[[ Provided records, beginning ]]
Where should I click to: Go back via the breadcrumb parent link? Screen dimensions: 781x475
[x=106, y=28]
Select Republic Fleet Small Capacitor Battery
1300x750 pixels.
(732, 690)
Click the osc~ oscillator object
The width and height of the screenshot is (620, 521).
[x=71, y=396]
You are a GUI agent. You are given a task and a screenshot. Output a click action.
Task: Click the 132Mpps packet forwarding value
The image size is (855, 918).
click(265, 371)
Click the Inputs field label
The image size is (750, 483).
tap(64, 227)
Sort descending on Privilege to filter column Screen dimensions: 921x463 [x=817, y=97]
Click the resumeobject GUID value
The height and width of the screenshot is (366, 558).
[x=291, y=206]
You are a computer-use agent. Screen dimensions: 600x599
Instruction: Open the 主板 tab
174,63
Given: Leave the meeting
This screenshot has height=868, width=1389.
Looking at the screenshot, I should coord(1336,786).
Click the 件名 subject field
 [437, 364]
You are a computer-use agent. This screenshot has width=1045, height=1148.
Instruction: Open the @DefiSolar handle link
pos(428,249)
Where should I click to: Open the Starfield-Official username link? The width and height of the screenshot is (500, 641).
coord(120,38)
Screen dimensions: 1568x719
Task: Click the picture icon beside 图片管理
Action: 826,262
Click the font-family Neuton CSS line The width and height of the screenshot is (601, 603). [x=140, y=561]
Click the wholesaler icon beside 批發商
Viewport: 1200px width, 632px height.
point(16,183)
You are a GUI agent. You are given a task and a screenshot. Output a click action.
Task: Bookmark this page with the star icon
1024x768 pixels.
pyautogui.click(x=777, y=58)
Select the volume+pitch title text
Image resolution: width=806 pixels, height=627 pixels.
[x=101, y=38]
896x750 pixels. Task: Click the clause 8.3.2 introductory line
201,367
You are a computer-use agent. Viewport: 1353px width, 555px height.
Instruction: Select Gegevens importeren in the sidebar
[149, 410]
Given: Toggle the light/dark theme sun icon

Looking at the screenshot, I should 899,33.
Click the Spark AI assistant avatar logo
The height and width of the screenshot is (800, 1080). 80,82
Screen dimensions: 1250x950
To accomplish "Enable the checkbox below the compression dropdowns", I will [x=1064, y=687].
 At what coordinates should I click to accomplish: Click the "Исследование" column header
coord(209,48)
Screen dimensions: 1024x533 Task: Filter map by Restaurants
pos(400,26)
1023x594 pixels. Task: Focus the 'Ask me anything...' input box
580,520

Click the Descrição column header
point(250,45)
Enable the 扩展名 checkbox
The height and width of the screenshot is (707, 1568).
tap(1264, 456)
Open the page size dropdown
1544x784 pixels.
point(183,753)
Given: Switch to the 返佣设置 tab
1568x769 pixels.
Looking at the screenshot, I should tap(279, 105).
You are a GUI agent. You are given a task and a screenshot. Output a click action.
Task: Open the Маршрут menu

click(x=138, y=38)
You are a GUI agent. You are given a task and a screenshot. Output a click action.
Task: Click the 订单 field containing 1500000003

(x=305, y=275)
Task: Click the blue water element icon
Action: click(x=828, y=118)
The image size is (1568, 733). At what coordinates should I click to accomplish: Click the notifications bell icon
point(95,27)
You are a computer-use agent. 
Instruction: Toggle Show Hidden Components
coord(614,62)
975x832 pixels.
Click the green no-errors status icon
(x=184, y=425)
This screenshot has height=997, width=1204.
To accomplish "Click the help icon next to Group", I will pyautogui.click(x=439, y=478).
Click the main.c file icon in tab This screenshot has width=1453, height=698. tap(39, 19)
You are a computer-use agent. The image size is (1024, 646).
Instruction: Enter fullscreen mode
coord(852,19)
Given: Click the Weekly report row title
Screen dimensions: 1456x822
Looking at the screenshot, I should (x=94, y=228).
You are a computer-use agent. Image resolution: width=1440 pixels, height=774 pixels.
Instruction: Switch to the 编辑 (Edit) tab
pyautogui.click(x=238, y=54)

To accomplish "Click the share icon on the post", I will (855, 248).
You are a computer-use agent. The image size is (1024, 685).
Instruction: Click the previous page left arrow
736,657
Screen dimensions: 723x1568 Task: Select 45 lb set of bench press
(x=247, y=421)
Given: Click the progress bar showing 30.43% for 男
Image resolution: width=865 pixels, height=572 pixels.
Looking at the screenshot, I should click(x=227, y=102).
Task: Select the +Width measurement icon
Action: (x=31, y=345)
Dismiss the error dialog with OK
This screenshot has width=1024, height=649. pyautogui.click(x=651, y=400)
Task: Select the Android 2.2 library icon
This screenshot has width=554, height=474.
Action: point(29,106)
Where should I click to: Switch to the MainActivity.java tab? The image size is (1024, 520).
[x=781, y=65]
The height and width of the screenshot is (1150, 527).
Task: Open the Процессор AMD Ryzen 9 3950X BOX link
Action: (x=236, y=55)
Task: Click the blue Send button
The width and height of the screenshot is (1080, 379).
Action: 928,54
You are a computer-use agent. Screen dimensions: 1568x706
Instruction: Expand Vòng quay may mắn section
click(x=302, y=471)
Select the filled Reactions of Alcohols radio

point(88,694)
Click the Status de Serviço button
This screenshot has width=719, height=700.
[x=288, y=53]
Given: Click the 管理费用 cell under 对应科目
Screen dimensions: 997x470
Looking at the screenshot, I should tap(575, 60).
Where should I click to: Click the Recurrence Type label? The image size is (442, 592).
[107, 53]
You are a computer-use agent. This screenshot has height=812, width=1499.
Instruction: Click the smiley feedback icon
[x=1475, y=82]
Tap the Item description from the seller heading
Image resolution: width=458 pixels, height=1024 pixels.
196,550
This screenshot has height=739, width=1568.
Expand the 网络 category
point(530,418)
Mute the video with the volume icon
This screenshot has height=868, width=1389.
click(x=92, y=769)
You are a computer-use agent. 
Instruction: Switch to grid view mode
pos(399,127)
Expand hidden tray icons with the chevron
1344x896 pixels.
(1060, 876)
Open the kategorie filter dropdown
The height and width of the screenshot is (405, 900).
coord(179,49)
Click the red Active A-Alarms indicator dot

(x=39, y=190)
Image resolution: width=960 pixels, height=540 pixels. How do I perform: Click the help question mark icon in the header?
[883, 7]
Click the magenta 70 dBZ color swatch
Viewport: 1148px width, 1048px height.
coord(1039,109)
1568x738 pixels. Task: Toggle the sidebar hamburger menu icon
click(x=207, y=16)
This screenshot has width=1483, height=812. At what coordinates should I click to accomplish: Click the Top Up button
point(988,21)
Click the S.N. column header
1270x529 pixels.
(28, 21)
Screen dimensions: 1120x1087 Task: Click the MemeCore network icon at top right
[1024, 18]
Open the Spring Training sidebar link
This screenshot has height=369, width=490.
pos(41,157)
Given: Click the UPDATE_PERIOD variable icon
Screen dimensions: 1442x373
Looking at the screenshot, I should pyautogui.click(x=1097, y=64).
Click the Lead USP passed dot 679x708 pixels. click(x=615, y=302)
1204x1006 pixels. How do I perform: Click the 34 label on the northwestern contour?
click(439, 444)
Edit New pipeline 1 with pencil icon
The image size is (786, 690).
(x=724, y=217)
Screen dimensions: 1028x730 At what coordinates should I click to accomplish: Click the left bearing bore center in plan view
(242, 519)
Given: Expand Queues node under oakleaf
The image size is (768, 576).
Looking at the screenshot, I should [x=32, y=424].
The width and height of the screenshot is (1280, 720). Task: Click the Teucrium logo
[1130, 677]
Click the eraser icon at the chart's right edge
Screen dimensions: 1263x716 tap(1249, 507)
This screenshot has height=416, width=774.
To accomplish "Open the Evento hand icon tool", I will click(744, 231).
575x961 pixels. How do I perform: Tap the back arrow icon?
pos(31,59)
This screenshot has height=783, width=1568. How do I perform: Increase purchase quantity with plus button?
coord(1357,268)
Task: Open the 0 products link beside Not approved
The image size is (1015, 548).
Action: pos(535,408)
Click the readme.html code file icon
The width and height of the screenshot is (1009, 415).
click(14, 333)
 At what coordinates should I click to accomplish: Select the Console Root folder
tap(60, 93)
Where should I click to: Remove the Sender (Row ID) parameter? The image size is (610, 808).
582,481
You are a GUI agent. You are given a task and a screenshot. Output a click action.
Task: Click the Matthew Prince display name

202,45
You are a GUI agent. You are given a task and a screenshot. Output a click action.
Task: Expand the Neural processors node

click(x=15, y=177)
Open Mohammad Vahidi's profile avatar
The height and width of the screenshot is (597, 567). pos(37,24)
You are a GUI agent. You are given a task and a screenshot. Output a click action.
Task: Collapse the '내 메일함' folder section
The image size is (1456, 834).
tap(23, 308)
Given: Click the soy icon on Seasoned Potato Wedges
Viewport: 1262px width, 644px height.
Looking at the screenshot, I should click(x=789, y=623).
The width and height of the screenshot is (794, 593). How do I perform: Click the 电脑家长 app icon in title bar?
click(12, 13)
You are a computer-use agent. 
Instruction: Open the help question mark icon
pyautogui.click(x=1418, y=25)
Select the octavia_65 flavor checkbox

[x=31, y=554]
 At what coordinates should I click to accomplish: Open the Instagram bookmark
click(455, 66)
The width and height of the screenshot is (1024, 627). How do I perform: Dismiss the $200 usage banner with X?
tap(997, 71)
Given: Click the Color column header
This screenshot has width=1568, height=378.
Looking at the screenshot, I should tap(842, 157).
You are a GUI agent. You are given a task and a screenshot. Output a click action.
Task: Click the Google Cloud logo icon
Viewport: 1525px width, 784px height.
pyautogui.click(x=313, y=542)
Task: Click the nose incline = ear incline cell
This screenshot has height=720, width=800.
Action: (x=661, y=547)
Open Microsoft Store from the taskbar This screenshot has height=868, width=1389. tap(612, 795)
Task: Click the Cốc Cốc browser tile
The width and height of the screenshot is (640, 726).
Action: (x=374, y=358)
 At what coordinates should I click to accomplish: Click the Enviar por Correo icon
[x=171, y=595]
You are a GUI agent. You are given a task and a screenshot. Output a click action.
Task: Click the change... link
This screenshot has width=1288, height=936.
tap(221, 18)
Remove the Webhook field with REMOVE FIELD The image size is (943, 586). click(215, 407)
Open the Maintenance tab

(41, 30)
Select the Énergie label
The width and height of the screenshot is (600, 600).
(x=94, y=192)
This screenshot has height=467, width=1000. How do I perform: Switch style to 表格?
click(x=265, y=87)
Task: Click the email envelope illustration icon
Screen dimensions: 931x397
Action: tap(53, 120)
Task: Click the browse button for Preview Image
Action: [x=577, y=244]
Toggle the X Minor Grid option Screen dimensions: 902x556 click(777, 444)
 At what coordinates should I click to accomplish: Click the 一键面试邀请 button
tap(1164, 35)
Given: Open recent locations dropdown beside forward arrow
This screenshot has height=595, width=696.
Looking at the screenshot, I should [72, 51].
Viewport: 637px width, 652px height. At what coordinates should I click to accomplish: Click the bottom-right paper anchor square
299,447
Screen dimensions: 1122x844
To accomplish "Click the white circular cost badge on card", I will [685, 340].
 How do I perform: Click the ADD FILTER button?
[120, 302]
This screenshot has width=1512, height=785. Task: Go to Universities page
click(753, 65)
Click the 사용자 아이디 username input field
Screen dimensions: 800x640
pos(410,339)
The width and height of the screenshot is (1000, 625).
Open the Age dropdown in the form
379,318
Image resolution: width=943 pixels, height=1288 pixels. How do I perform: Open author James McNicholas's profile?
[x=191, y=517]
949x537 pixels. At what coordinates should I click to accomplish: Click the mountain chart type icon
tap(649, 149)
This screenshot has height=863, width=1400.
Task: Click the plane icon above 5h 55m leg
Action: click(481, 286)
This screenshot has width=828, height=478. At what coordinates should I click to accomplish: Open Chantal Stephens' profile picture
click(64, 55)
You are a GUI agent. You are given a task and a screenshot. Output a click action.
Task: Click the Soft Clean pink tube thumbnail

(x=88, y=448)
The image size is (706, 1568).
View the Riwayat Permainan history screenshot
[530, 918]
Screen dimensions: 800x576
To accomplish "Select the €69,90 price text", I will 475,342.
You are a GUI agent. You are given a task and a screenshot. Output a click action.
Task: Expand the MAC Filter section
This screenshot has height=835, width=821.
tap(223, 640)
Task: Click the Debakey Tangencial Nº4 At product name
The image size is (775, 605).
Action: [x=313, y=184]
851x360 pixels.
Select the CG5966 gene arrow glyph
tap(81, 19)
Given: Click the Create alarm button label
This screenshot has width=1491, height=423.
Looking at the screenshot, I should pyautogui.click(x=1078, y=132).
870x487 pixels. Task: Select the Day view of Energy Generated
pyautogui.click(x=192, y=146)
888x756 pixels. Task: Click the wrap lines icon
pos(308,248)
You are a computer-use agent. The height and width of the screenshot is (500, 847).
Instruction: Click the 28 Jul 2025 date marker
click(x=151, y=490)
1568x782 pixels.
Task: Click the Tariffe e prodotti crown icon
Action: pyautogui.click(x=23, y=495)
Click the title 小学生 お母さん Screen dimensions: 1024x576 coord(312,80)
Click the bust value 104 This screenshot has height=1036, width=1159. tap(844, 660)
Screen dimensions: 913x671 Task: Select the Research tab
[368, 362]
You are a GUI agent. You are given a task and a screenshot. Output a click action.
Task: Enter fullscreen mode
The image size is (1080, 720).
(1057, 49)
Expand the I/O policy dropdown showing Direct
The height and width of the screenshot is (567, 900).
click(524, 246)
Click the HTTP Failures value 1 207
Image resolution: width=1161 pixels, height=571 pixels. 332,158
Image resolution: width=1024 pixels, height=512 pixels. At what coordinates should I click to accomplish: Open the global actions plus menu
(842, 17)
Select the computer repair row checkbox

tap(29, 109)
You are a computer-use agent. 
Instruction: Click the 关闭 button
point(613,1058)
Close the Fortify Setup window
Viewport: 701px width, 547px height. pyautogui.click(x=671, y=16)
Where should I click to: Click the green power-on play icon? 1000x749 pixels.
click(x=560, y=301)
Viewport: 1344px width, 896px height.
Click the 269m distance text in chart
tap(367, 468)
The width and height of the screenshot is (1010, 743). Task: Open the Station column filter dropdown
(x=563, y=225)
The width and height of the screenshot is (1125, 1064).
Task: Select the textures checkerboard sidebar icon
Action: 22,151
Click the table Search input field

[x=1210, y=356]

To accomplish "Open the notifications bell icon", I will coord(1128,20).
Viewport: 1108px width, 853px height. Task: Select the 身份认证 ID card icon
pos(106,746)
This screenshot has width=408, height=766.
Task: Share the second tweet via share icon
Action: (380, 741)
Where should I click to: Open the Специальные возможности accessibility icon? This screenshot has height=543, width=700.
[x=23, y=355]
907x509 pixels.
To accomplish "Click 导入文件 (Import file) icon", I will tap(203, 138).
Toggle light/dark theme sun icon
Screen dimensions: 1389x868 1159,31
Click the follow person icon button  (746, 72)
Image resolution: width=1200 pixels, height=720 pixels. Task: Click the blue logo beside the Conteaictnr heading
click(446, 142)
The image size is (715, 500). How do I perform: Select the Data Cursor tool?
[[ Provided records, end ]]
Task directions
For each line above that contains the word "under", give the line as it is written.

Answer to this problem
Given: Click the 管理费用 cell under 对应科目
Given: Expand Queues node under oakleaf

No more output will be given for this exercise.